Task goal: Extend the news article about survivors of the 1976 Thammasat University massacre in Bangkok, picking up after its final sentence.

Little change since 1976, say Thai massacre survivors

Little change since 1976, say Thai massacre survivors

Survivors of massacre at Bangkok university claim authorities still inciting hatred among various groups for own benefit

By Max Constant

BANGKOK (AA) - On Oct. 6, 1976, around 100 students at a Thai university were lynched, burnt alive and shot by right wing militias, spurred on by their chanting and smiling countrymen -- many of whom were convinced that their army was purging the country of communist anti-monarchy forces.

But 40 years on, some of the students who stood by helplessly as barricades were broken down and their colleagues dragged to their deaths claim authorities are still unable to admit their role in the event, and that little has changed in how the country is run.

“No Thai government so far has been willing to face the fact that on that day, authorities committed unacceptable cruelty against students who were fighting for nothing but democracy," Krisadang Notcharit, a 59-year-old lawyer, told Anadolu Agency.

The government was run at that time by Seni Pramoj, a conservative politician from an aristocratic background, who, according to then-Thammasat University rector Puey Ungphakorn, ordered the assault.

Notcharit, who was a 19-year-old student at Thammasat at the time, said he only managed to escape the massacre by fleeing to the back of the university in the historic area of Bangkok and diving into the Chao Phraya river, from where he was able to hide in a nearby house with the help of sympathetic residents.

“On that day, my dominant feeling was the fear of being killed,” he said.

On Thursday, tributes will take place across universities in the Thai capital to those who died and suffered at the hands of the police and right-wing groups -- many of which carried names akin to boy scout movements; the Red Gaurs, Nawaphon and Village Scout.

The groups accused the students of having communist sympathies and of trying to destroy the Thai monarchy, and of fueling the revolutions that had overthrown corrupt feudal systems in neighboring Vietnam, Cambodia and Laos.

Much of the anger was fueled by members of extreme right-wing, patriotic Buddhist organizations active during the country's short democratic period in the mid-1970s.

Source material:
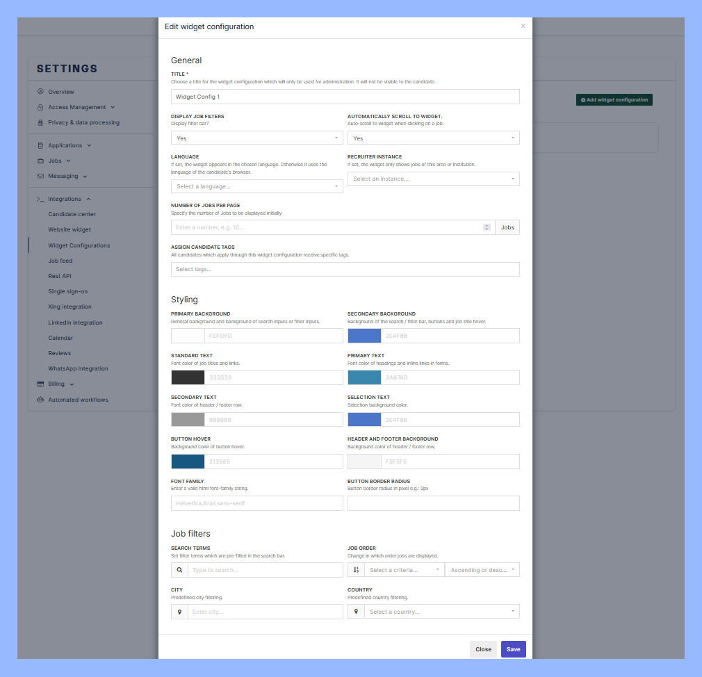Open the Select a language dropdown
Viewport: 702px width, 677px height.
(256, 186)
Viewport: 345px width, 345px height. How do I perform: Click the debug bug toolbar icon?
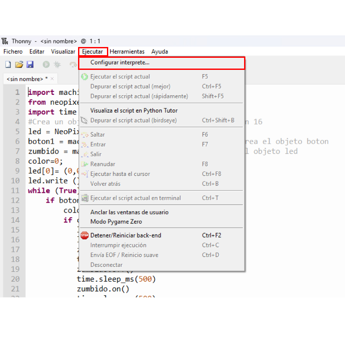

Answer to the task:
One -- Nawaphon (new or ninth force) -- was influenced by then popular monk Kittiwuttho Bhikkhu, who was opposed to parliamentary democracy, campaigned for the three principles of nation, religion, and monarchy and infamously claimed in 1976 that the killing of communists was not a sin -- effectively encouraging the act in majority Buddhist Thailand.

Scores of students were killed during the assault in what became known as the most traumatic event in Thai contemporary history.

Images taken on the day and quickly smuggled out of the country for fear of them being destroyed show students being beaten and lynched on tamarind trees in front of laughing crowds.

Others were dragged along the lawn of the nearby Royal Plaza by nooses strung around their necks, while hundreds were stripped and forced by armed policemen to lie on the university football pitch.

Today -- Oct. 6, 2016 -- most of the dead have still not been named.

Although the official death toll was 46, students’ organizations and victims’ relatives say at least 100 people lost their lives.

Notcharit told Anadolu Agency that when he returned to the site of the beatings to study "two or three years after", he was fraught with anger.

"I resented the injustice. I was thinking, we have to punish the culprits, we have to punish those who assassinated my fellow students,” he said.

“But now, I think that October 6 must be a lesson through which the new generation learn to fight for their rights. And that lesson is: don’t fall into the trap created by the authorities who are trying to incite hatred among various groups of citizens for their own benefit.”

Vipar Daomanee participated in the student movements of 1976, but she says she was not in Thammasat on that fateful day.

Talking to Anadolu Agency, Daomanee -- now 60 years old -- says after losing many friends on the day, she has since campaigned to keep their memory alive.

She says that 15 years ago along with fellow campaigners she finally managed to convince the government of the time to allow the construction of a small memorial to the dead in a corner of quiet Thammasat.

But getting authorities to recognize the injustice of the day has been a completely different matter.

“We were not authorized to build it in an open public space, as there is not yet any recognition of October 6 in Thai history”, she underlined.

“It is not in the school books, contrary to the October 14, 1973 popular revolt.”

On October 14, a mass pro-democracy uprising across the country was brutally repressed by then dictator Field Marshall Thanom Kittikachorn.

Dozens of people were killed in Bangkok in street battles when Kittikachorn's troops opened fire on demonstrators.

Soon after, Kittikachorn was forced to cede power and went into exile after he lost the support of the military and King Bhumibol Adulyadej.

“For October 14, 1973, we are allowed to shout that this is the victory of the people's movement against dictatorship," Daomanee said.

"But for 1976 it is a completely different matter; we are seen as communists, as enemies of the state,” she added.

In today's Thailand, a new generation of student activists opposed to the country's latest junta see parallels between their struggle against authoritarianism and that initiated by their elders 40 years ago.

“I learnt a lot from the activists of that time,” Nettiwit Chotiphatphaisal, a 19-year-old student activist involved in preparing events to commemorate 1976, told Anadolu Agency on Tuesday.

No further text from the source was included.